- **DOCUMENT SEGMENT**
╭──

# Accessing LMEC Collections via IIIF API

This notebook provides some tips for using Digital Commonwealth's IIIF API to query the LMEC collections portal and programmatically retrieve metadata about collections items.

### Understanding the IIIF API

Through the BPL/Digital Commonwealth, all of LMEC's maps are compliant with the International Image Interoperability Framework (IIIF). This means you can use IIIF APIs to retrieve Image and Presentation responses for any LMEC collection item.

#### Image API

An **Image API** request can return either *image metadata* or *a static image*.

Let's say we want to request metadata and an image for this recently-accessioned [map of summer resorts along the Boston & Maine Railroad](https://collections.leventhalmap.org/search/commonwealth:g158f6689).

The LMEC's API syntax for requesting image metadata is `BASE_URL` + `IMAGE_ID` + `/info.json`:

    # base URL
    https://iiif.digitalcommonwealth.org/iiif/2/

    # image information request
    https://iiif.digitalcommonwealth.org/iiif/2/IMAGE_ID/info.json

The image ID can be found by parsing the JSON data from any old collections item:


In [None]:
import json
import requests

item = requests.get("https://collections.leventhalmap.org/search/commonwealth:g158f6689.json")
print(item.json()['response']['document']['exemplary_image_ssi'])

We can append this image ID to the base URL to retrieve image metadata:

In [None]:
base = "https://iiif.digitalcommonwealth.org/iiif/2/"
imageID = "commonwealth:7w62hz17g"

imageInfo = requests.get(base+imageID)

print(json.dumps(imageInfo.json(), indent=2))

The following syntax will return a static image:

    # full image as JPEG
    https://iiif.digitalcommonwealth.org/iiif/2/IMAGE_ID/full/full/0/default.jpg

And accessing it is as easy as combining a few sets of strings:

In [None]:
iiifSpec = "/full/full/0/default.jpg"

imageStatic = (base+imageID+iiifSpec)
print(imageStatic)

By tweaking the `iiifSpec` variable, you can easily manipulate the image, adding parameters for size, rotation, quality, format, and more. See the [IIIF docs](https://iiif.io/api/image/3.0/) for more information.

╰──

- **DATA FOR REVIEW**
╭──

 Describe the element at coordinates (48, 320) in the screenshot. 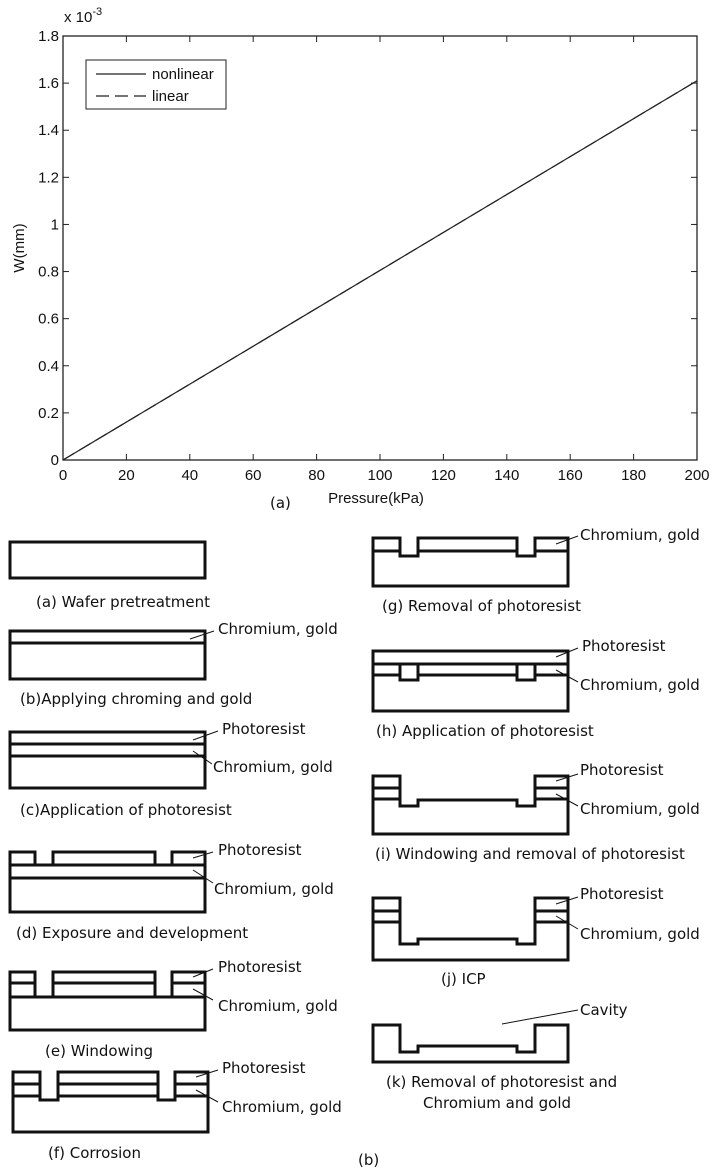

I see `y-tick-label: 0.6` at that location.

╰──
╭──

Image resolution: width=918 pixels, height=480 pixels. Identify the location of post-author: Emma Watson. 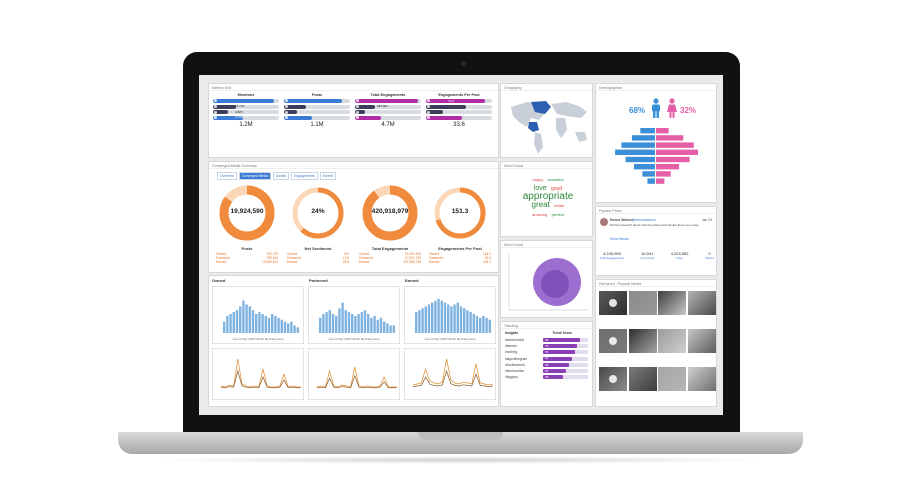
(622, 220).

╰──
╭──

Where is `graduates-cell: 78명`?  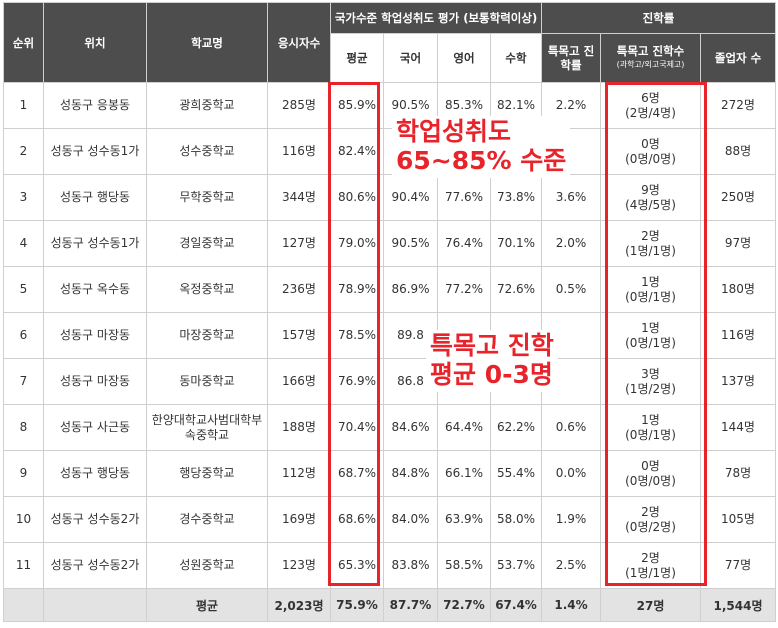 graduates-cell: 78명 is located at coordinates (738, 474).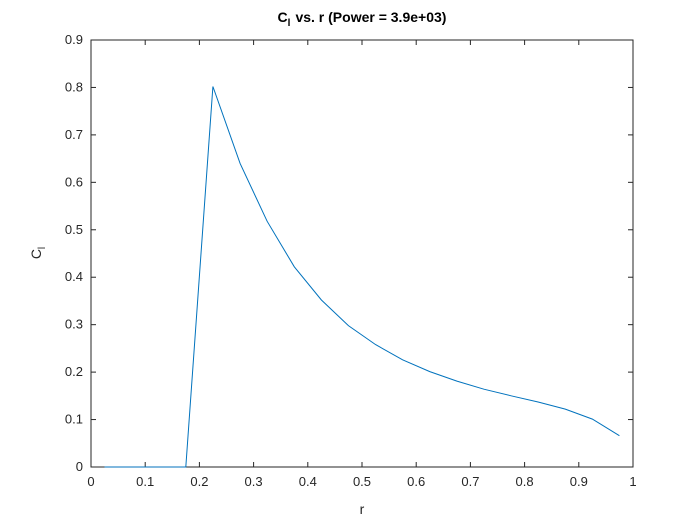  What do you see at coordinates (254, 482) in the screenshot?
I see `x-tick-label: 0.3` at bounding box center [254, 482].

╰──

- **ASSIGNMENT A**
In the IIIF API notebook, what two kinds of output can an Image API request return?
- **ASSIGNMENT B**
Retype the part of the IIIF API notebook starting at "This notebook provides" and ending at "or *a static image*.".
- **ASSIGNMENT C**
In one to three sentences, explain why the IIIF API notebook says IIIF APIs can retrieve Image and Presentation responses for any LMEC collection item.
Work from the IIIF API notebook alone.

- **RESPONSE AREA A**
Image metadata or a static image.

- **RESPONSE AREA B**
This notebook provides some tips for using Digital Commonwealth's IIIF API to query the LMEC collections portal and programmatically retrieve metadata about collections items.

### Understanding the IIIF API

Through the BPL/Digital Commonwealth, all of LMEC's maps are compliant with the International Image Interoperability Framework (IIIF). This means you can use IIIF APIs to retrieve Image and Presentation responses for any LMEC collection item.

#### Image API

An **Image API** request can return either *image metadata* or *a static image*.

- **RESPONSE AREA C**
Through the BPL/Digital Commonwealth, all of LMEC's maps are compliant with the International Image Interoperability Framework (IIIF). That compliance is what makes IIIF APIs usable for any LMEC collection item.